▶ _Problem requirements_:
When you reach the line containing "Where should I" in the entries below, begin reproducing lines exactly, and stop once the line containing "Image resolution: width=1096" is done.

▶ _Data records_:
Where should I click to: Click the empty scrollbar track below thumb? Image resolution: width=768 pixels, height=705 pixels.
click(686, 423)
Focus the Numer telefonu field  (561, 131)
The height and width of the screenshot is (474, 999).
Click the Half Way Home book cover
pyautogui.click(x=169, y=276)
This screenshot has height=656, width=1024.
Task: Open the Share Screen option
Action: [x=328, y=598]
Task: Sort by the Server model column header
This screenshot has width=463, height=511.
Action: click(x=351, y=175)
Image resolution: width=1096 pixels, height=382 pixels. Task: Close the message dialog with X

...

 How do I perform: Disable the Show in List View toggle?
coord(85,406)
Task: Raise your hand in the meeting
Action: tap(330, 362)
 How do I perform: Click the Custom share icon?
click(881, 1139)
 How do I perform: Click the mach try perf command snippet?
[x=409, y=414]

▶ _Output_:
Where should I click to: Click the empty scrollbar track below thumb? Image resolution: width=768 pixels, height=705 pixels.
click(686, 423)
Focus the Numer telefonu field  (561, 131)
The height and width of the screenshot is (474, 999).
Click the Half Way Home book cover
pyautogui.click(x=169, y=276)
This screenshot has height=656, width=1024.
Task: Open the Share Screen option
Action: [x=328, y=598]
Task: Sort by the Server model column header
This screenshot has width=463, height=511.
Action: click(x=351, y=175)
Image resolution: width=1096 pixels, height=382 pixels. Task: Close the message dialog with X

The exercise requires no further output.